Diana, aún aturdida por la visión macabra, encontró dificultades para articular palabra. Leidy Vivienne permanecía en segundo plano, observando la escena con una expresión imperturbable, como si estuviera acostumbrada a tales horrores.

—Te entregaste a la traición, hija mía. —La voz de Sebastián resonó como un lamento gélido—. No puedes permitirte ser ingenua en estos asuntos de corte y traiciones.

La joven, entre lágrimas y con el corazón acelerado, asintió. La brutalidad de la lección era ineludible, y Diana empezaba a comprender las oscuras maquinaciones que se tejían en su entorno. La cabeza decapitada, un recordatorio visceral de la despiadada realidad que rodeaba a la alta nobleza.

—Aprende, Diana. Aprende que en este juego, cada movimiento tiene un precio. —Las palabras de Sebastián resonaron en el aire como una sentencia.

La casa del conde, que antes parecía serena y majestuosa, ahora adquiría una presencia ominosa. Los secretos familiares, crímenes y ambiciones, se volvían sombras que se agitaban en cada rincón.

El conde Sebastián, tras soltar una carcajada burlona, se acercó lentamente a Diana, su figura imponente llenando la habitación. En su rostro, la risa daba paso a una expresión más seria, casi amenazante.

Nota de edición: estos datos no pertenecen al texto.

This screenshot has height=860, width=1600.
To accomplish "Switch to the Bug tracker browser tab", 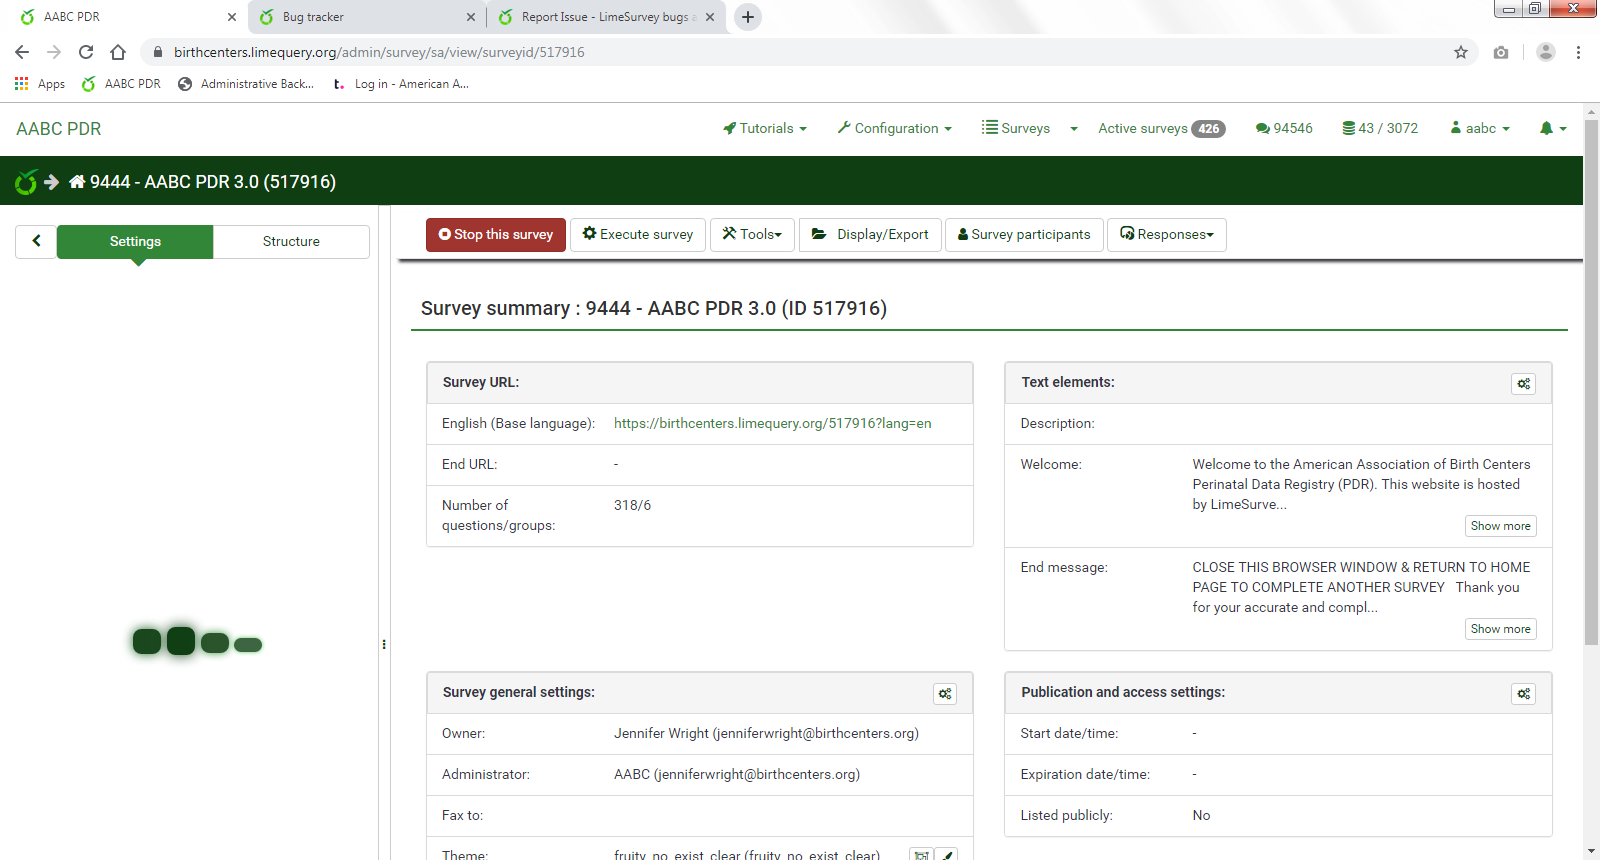I will (360, 17).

—Hija mía, ¿crees que la corona se obtiene con arrogancia e impulsividad? —murmuró, con tono sarcástico—. Aquí, en estos salones, la verdadera batalla se libra con astucia y lealtad, no con delirios de grandeza.

Diana, manteniendo su postura desafiante, respondió con determinación:

—No subestimes mi astucia, padre. Puedo jugar este juego mejor de lo que imaginas.

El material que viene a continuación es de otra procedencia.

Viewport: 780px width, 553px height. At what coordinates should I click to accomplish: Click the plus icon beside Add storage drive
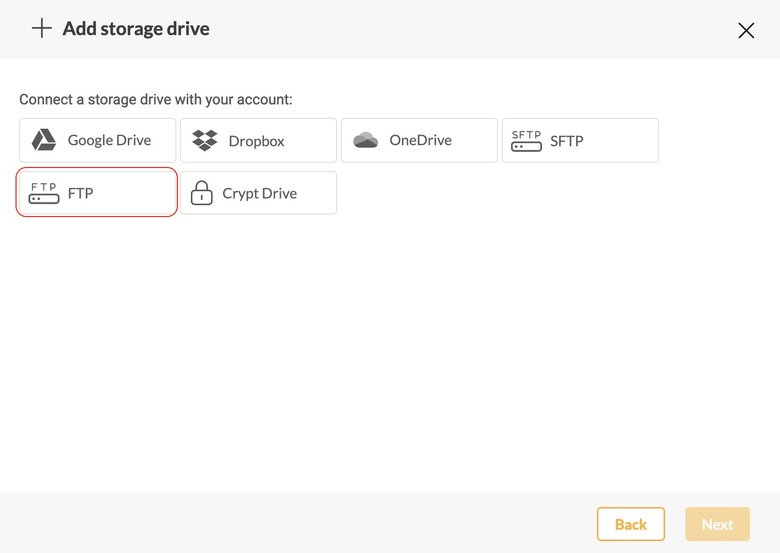point(41,28)
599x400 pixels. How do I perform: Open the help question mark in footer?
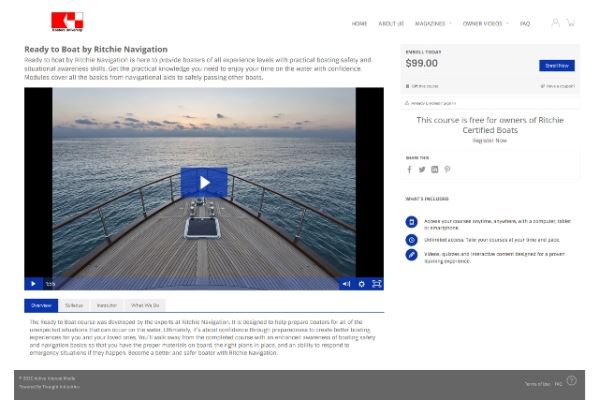(571, 380)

Sebastián alzó una ceja, observándola con escepticismo.

—Puede que tengas un papel en todo esto, pero entre las sábanas del rey, solo encontrarás la muerte. No dejes que el deseo nuble tu juicio, Diana. La corte es un campo de batalla mucho más peligroso de lo que puedas imaginar.

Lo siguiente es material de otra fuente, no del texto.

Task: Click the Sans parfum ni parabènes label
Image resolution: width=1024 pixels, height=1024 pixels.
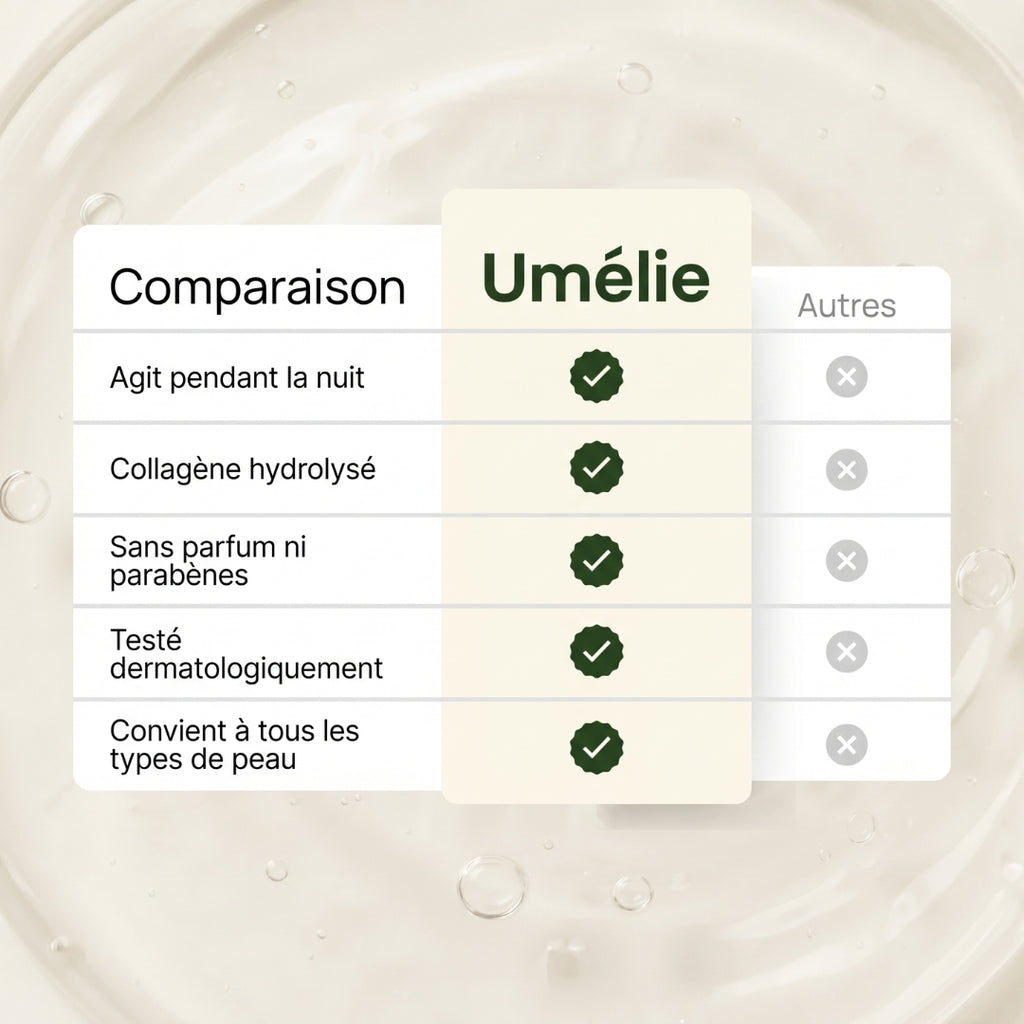Action: [208, 562]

La advertencia del conde resonó en la mente de Diana mientras él abandonaba la habitación, dejándola sola con la cabeza decapitada como testigo mudo de sus palabras. La joven se quedó parada, reflexionando sobre las complejidades del juego político que se desarrollaba a su alrededor. Sabía que cada movimiento debía ser calculado con precisión si quería sobrevivir en ese mundo de intrigas y traiciones.